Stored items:
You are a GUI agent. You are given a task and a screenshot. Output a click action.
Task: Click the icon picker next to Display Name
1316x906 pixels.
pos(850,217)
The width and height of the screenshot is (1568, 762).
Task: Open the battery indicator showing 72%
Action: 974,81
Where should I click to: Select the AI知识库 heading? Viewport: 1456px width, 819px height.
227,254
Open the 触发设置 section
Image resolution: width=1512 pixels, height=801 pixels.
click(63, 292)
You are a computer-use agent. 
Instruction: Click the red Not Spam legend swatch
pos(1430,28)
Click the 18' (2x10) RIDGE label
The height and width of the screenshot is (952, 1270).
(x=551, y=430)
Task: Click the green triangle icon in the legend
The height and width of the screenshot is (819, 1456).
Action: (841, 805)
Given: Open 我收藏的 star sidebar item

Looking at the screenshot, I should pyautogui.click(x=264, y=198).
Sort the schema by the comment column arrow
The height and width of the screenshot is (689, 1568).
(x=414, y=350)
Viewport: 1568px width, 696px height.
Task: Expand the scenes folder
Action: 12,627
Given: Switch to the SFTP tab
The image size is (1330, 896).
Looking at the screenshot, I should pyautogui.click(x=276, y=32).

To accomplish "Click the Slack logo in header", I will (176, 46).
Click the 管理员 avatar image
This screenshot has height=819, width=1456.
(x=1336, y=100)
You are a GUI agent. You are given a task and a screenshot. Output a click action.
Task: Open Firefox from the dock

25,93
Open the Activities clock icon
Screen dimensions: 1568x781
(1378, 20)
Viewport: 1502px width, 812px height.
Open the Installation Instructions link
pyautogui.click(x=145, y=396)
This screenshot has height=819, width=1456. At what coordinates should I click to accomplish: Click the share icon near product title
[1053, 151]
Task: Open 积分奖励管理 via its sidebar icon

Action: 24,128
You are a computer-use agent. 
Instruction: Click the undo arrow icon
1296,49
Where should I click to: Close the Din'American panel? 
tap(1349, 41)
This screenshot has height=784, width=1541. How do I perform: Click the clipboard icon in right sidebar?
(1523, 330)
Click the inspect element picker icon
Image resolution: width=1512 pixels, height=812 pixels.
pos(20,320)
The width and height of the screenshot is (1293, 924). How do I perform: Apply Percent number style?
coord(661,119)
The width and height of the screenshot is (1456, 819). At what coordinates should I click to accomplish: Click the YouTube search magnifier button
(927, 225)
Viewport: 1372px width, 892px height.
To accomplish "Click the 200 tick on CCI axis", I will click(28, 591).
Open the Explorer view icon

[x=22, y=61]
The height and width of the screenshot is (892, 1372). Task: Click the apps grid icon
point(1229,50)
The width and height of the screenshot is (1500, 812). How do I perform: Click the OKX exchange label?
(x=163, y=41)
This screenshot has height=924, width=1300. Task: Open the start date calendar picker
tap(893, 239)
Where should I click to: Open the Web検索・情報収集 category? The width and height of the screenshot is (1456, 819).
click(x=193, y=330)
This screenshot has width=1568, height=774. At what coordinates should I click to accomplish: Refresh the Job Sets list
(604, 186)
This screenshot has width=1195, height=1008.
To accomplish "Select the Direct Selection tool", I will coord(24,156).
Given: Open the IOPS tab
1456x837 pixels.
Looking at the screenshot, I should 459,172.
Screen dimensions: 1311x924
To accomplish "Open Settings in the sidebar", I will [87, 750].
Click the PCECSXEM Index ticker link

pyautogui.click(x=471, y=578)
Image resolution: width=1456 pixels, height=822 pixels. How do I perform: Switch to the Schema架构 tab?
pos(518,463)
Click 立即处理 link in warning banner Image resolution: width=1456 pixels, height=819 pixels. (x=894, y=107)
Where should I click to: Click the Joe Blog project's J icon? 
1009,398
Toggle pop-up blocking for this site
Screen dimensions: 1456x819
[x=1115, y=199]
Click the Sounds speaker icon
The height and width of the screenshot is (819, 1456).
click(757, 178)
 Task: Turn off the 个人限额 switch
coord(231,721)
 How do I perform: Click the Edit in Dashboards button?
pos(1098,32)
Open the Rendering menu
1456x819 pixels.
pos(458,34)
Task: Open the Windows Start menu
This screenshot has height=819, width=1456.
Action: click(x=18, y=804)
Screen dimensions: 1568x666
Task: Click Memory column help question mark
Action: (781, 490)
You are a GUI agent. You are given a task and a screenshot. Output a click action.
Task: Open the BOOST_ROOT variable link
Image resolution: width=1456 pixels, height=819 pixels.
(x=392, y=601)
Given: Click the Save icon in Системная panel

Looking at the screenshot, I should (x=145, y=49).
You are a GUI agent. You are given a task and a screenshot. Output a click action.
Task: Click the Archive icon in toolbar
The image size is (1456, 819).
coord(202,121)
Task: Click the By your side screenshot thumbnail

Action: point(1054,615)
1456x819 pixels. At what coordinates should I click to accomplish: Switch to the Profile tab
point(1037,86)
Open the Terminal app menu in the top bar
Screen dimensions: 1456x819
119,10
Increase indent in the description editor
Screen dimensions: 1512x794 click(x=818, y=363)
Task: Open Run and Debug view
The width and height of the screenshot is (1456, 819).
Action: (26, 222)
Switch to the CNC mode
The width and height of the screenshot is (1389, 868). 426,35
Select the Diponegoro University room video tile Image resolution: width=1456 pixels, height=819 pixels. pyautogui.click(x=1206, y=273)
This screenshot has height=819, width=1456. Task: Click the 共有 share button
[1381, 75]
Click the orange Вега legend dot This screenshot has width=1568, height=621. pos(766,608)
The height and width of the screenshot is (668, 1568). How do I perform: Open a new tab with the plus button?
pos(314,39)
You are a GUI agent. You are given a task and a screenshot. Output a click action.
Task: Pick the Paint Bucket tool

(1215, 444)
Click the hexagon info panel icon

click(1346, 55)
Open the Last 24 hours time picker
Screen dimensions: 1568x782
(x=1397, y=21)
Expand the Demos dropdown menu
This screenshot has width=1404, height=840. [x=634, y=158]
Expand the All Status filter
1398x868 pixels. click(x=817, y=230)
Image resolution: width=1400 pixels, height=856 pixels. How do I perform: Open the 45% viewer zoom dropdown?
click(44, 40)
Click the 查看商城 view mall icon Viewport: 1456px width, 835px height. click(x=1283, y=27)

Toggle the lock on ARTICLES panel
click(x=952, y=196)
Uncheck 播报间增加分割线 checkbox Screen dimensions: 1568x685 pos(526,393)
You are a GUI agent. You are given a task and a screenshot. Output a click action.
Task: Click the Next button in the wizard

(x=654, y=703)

▶ _Exercise instructions_
Output each entry exactly as written, leaving none out.

▶ _Output of the exercise_
You are a GUI agent. You are given a task and a screenshot. Output a click action.
Task: Click the icon picker next to Display Name
1316x906 pixels.
pos(850,217)
The width and height of the screenshot is (1568, 762).
Task: Open the battery indicator showing 72%
Action: 974,81
Where should I click to: Select the AI知识库 heading? Viewport: 1456px width, 819px height.
227,254
Open the 触发设置 section
Image resolution: width=1512 pixels, height=801 pixels.
click(63, 292)
You are a computer-use agent. 
Instruction: Click the red Not Spam legend swatch
pos(1430,28)
Click the 18' (2x10) RIDGE label
The height and width of the screenshot is (952, 1270).
(x=551, y=430)
Task: Click the green triangle icon in the legend
The height and width of the screenshot is (819, 1456).
Action: (841, 805)
Given: Open 我收藏的 star sidebar item

Looking at the screenshot, I should pyautogui.click(x=264, y=198).
Sort the schema by the comment column arrow
The height and width of the screenshot is (689, 1568).
(x=414, y=350)
Viewport: 1568px width, 696px height.
Task: Expand the scenes folder
Action: 12,627
Given: Switch to the SFTP tab
The image size is (1330, 896).
Looking at the screenshot, I should pyautogui.click(x=276, y=32).

To accomplish "Click the Slack logo in header", I will (176, 46).
Click the 管理员 avatar image
This screenshot has height=819, width=1456.
(x=1336, y=100)
You are a GUI agent. You are given a task and a screenshot. Output a click action.
Task: Open Firefox from the dock

25,93
Open the Activities clock icon
Screen dimensions: 1568x781
(1378, 20)
Viewport: 1502px width, 812px height.
Open the Installation Instructions link
pyautogui.click(x=145, y=396)
This screenshot has height=819, width=1456. At what coordinates should I click to accomplish: Click the share icon near product title
[1053, 151]
Task: Open 积分奖励管理 via its sidebar icon

Action: 24,128
You are a computer-use agent. 
Instruction: Click the undo arrow icon
1296,49
Where should I click to: Close the Din'American panel? 
tap(1349, 41)
This screenshot has height=784, width=1541. How do I perform: Click the clipboard icon in right sidebar?
(1523, 330)
Click the inspect element picker icon
Image resolution: width=1512 pixels, height=812 pixels.
pos(20,320)
The width and height of the screenshot is (1293, 924). How do I perform: Apply Percent number style?
coord(661,119)
The width and height of the screenshot is (1456, 819). At what coordinates should I click to accomplish: Click the YouTube search magnifier button
(927, 225)
Viewport: 1372px width, 892px height.
To accomplish "Click the 200 tick on CCI axis", I will click(28, 591).
Open the Explorer view icon

[x=22, y=61]
The height and width of the screenshot is (892, 1372). Task: Click the apps grid icon
point(1229,50)
The width and height of the screenshot is (1500, 812). How do I perform: Click the OKX exchange label?
(x=163, y=41)
This screenshot has height=924, width=1300. Task: Open the start date calendar picker
tap(893, 239)
Where should I click to: Open the Web検索・情報収集 category? The width and height of the screenshot is (1456, 819).
click(x=193, y=330)
This screenshot has width=1568, height=774. At what coordinates should I click to accomplish: Refresh the Job Sets list
(604, 186)
This screenshot has width=1195, height=1008.
To accomplish "Select the Direct Selection tool", I will coord(24,156).
Given: Open the IOPS tab
1456x837 pixels.
Looking at the screenshot, I should 459,172.
Screen dimensions: 1311x924
To accomplish "Open Settings in the sidebar", I will [87, 750].
Click the PCECSXEM Index ticker link

pyautogui.click(x=471, y=578)
Image resolution: width=1456 pixels, height=822 pixels. How do I perform: Switch to the Schema架构 tab?
pos(518,463)
Click 立即处理 link in warning banner Image resolution: width=1456 pixels, height=819 pixels. (x=894, y=107)
Where should I click to: Click the Joe Blog project's J icon? 
1009,398
Toggle pop-up blocking for this site
Screen dimensions: 1456x819
[x=1115, y=199]
Click the Sounds speaker icon
The height and width of the screenshot is (819, 1456).
click(757, 178)
 Task: Turn off the 个人限额 switch
coord(231,721)
 How do I perform: Click the Edit in Dashboards button?
pos(1098,32)
Open the Rendering menu
1456x819 pixels.
pos(458,34)
Task: Open the Windows Start menu
This screenshot has height=819, width=1456.
Action: click(x=18, y=804)
Screen dimensions: 1568x666
Task: Click Memory column help question mark
Action: (781, 490)
You are a GUI agent. You are given a task and a screenshot. Output a click action.
Task: Open the BOOST_ROOT variable link
Image resolution: width=1456 pixels, height=819 pixels.
(x=392, y=601)
Given: Click the Save icon in Системная panel

Looking at the screenshot, I should (x=145, y=49).
You are a GUI agent. You are given a task and a screenshot. Output a click action.
Task: Click the Archive icon in toolbar
The image size is (1456, 819).
coord(202,121)
Task: Click the By your side screenshot thumbnail

Action: point(1054,615)
1456x819 pixels. At what coordinates should I click to accomplish: Switch to the Profile tab
point(1037,86)
Open the Terminal app menu in the top bar
Screen dimensions: 1456x819
119,10
Increase indent in the description editor
Screen dimensions: 1512x794 click(x=818, y=363)
Task: Open Run and Debug view
The width and height of the screenshot is (1456, 819).
Action: (26, 222)
Switch to the CNC mode
The width and height of the screenshot is (1389, 868). 426,35
Select the Diponegoro University room video tile Image resolution: width=1456 pixels, height=819 pixels. pyautogui.click(x=1206, y=273)
This screenshot has height=819, width=1456. Task: Click the 共有 share button
[1381, 75]
Click the orange Вега legend dot This screenshot has width=1568, height=621. pos(766,608)
The height and width of the screenshot is (668, 1568). How do I perform: Open a new tab with the plus button?
pos(314,39)
You are a GUI agent. You are given a task and a screenshot. Output a click action.
Task: Pick the Paint Bucket tool

(1215, 444)
Click the hexagon info panel icon

click(1346, 55)
Open the Last 24 hours time picker
Screen dimensions: 1568x782
(x=1397, y=21)
Expand the Demos dropdown menu
This screenshot has width=1404, height=840. [x=634, y=158]
Expand the All Status filter
1398x868 pixels. click(x=817, y=230)
Image resolution: width=1400 pixels, height=856 pixels. How do I perform: Open the 45% viewer zoom dropdown?
click(44, 40)
Click the 查看商城 view mall icon Viewport: 1456px width, 835px height. click(x=1283, y=27)

Toggle the lock on ARTICLES panel
click(x=952, y=196)
Uncheck 播报间增加分割线 checkbox Screen dimensions: 1568x685 pos(526,393)
You are a GUI agent. You are given a task and a screenshot. Output a click action.
Task: Click the Next button in the wizard

(x=654, y=703)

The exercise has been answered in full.